- Provided passage

• • • • •

State Attorney General Lori Swanson, a DFL candidate for governor, announced Monday she joined 19 other Democratic attorneys general who support the continuation of the Deferred Action for Early Childhood Arrivals (DACA) program created by former President Barack Obama.
They are responding to a lawsuit by seven states, led by Texas, filed in May. Those states, which all have Republican attorneys general, aim to end the program and argued that it illegally granted people “lawful presence” status and authorized them to work.
“This case is about 800,000 young people — 97 percent of whom are in school or the workforce — who relied on this program to go to school, get jobs, buy homes and join [the] military. This brief aims to stop the rug from being pulled out from under them six years later,” Swanson, who is locked in a heated three-person primary battle, said in a statement.
When Obama rolled out DACA in 2012, he said the program was not a path to citizenship. But the seven states opposing the policy argue some Dreamers have since become citizens or received a pathway to citizenship.
“If ever there were a violation of the President’s duty to ‘take Care that the Laws be faithfully executed,’ … this is it,” their lawsuit states.
This is not the first time those states have sued over immigration programs. They were among 26 states that challenged the Obama administration in 2014 when the then-president announced an expanded DACA program and a program providing parents of U.S. citizens or lawful permanent residents temporary relief from deportation. A federal district court in Texas granted an injunction blocking those programs from being implemented, and the U.S. Supreme Court effectively upheld the injunction.

• • • • •

- Available data
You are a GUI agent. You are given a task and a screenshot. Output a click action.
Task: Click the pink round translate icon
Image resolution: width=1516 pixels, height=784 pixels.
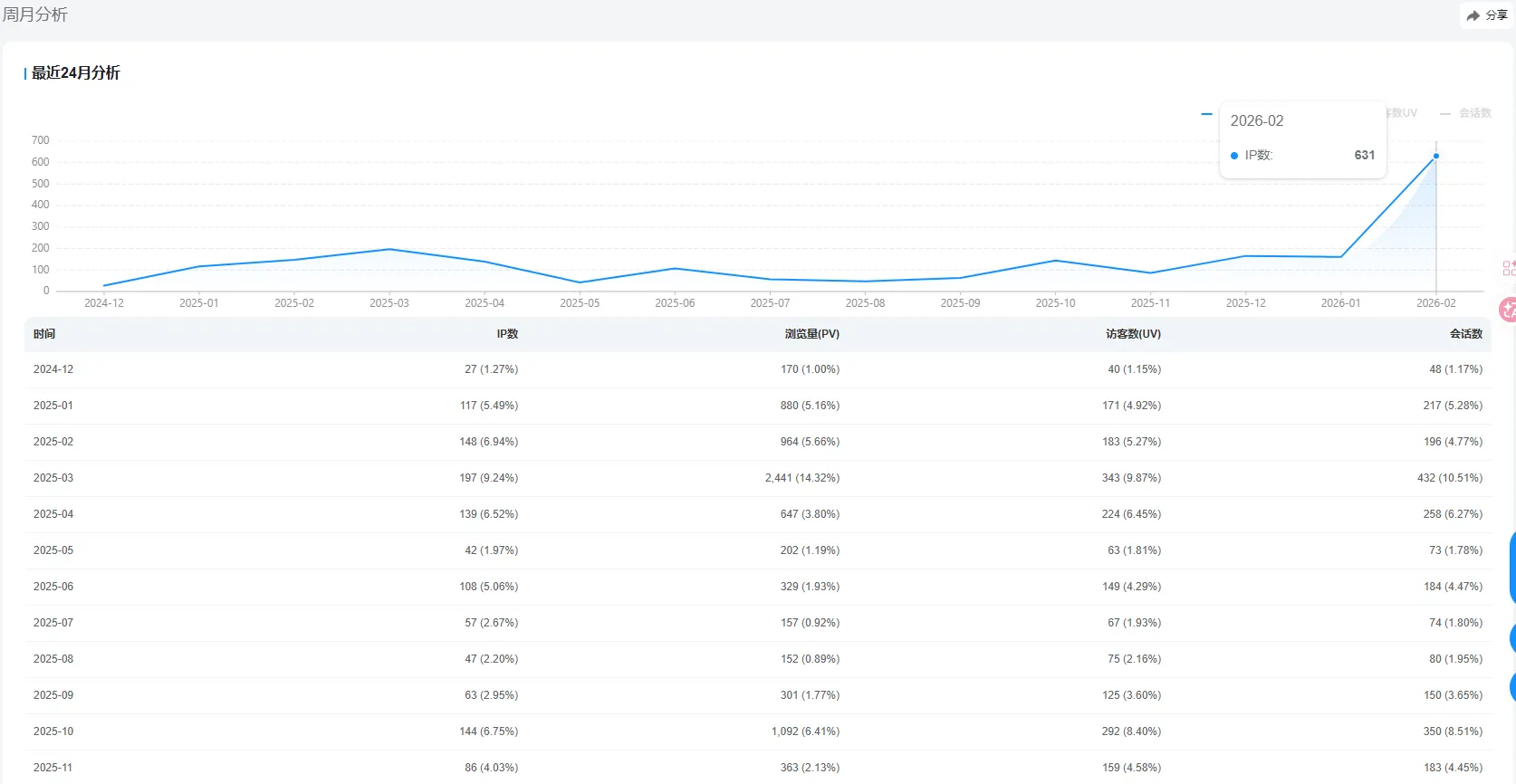pyautogui.click(x=1508, y=311)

• • • • •

- Instructions for the task
Pick up the news report on the DACA lawsuit after its last sentence and write the paragraphs that follow.

- Task result
The states then threatened to sue over the original DACA program, and the Department of Homeland Security announced it would wind down the program.
But federal judges in Brooklyn, San Francisco and the District of Columbia have since ruled against the Trump administration’s plan to end the program. Minnesota was one of the states that joined a lawsuit last year to try to prevent the phase-out of DACA.
If the program is eliminated, it wouldn’t just be young immigrants who would be hurt, Swanson’s office said in a news release Monday. She said the change would also negatively impact employers, educational institutions and communities that depend on their contributions.
The national GDP would take an expensive hit if DACA is repealed, the Attorney General’s Office said. Swanson’s news release noted many business leaders, including the Minnesota Chamber of Commerce, want to prevent Dreamers from being deported.
Business executives from across the country have previously called on Congress to reach a deal on permanent legislative protections for DACA recipients.